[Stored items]
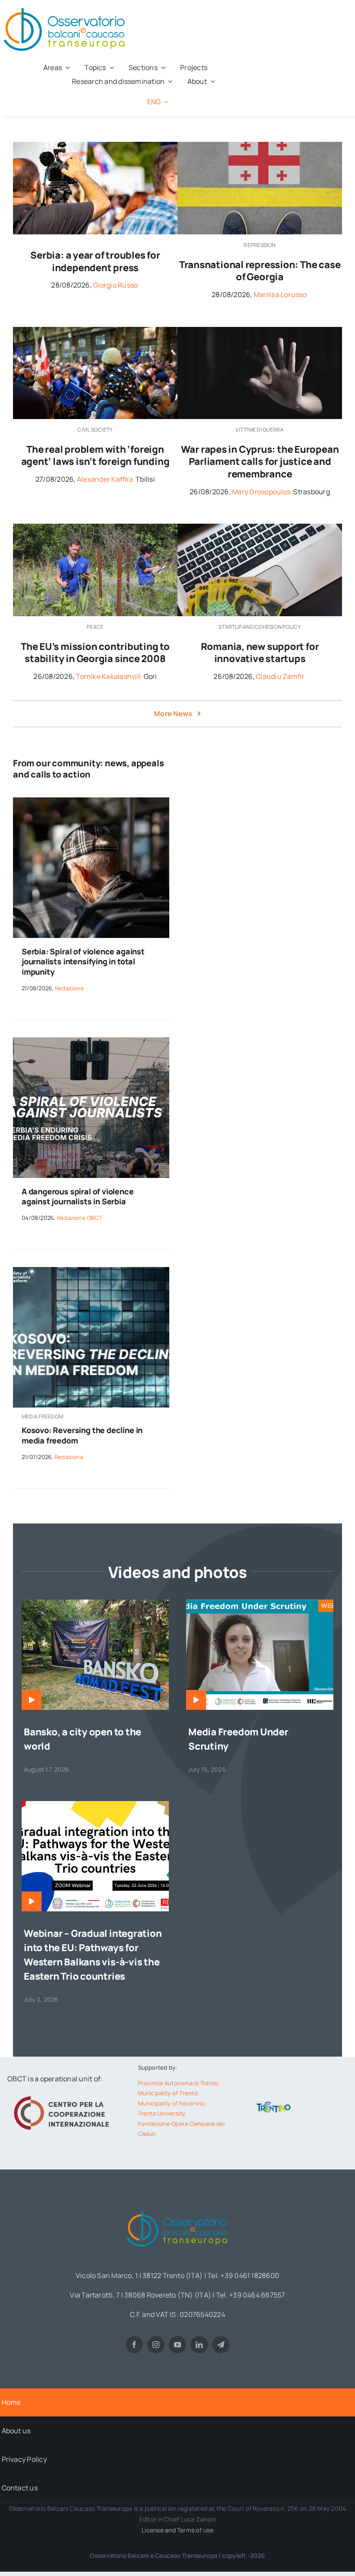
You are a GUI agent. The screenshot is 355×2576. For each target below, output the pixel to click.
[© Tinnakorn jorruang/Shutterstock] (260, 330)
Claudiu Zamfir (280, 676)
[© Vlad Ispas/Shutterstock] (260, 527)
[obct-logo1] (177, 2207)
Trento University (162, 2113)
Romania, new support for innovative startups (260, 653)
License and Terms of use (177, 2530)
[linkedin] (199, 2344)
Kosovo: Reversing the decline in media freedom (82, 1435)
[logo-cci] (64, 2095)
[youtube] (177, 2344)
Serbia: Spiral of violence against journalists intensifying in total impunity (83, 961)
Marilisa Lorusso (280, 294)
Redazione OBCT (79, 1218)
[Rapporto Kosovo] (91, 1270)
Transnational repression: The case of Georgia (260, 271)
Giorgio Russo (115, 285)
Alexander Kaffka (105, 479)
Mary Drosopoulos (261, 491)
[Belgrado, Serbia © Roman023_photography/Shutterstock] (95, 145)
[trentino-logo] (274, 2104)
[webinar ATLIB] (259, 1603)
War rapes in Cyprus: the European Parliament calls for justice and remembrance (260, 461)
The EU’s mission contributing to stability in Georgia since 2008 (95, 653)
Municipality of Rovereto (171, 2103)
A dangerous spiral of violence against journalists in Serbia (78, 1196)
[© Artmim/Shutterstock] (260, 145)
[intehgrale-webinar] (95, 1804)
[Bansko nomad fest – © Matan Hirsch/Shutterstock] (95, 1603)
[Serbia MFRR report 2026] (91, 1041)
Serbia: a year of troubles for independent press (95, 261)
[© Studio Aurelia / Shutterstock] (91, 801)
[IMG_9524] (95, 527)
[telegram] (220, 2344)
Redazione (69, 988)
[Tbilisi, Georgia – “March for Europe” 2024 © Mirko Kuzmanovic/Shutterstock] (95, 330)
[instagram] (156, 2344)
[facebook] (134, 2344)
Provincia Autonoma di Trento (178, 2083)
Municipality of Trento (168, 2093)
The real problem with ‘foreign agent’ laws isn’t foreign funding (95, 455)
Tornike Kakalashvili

WHAT IS REQUIRED.
Copy each line of the entries in which the string "agent" is found.

WRITTEN SOLUTION.
You are a GUI agent. The screenshot is 355×2576. For each target below, output the pixel to click.
The real problem with ‘foreign agent’ laws isn’t foreign funding (95, 455)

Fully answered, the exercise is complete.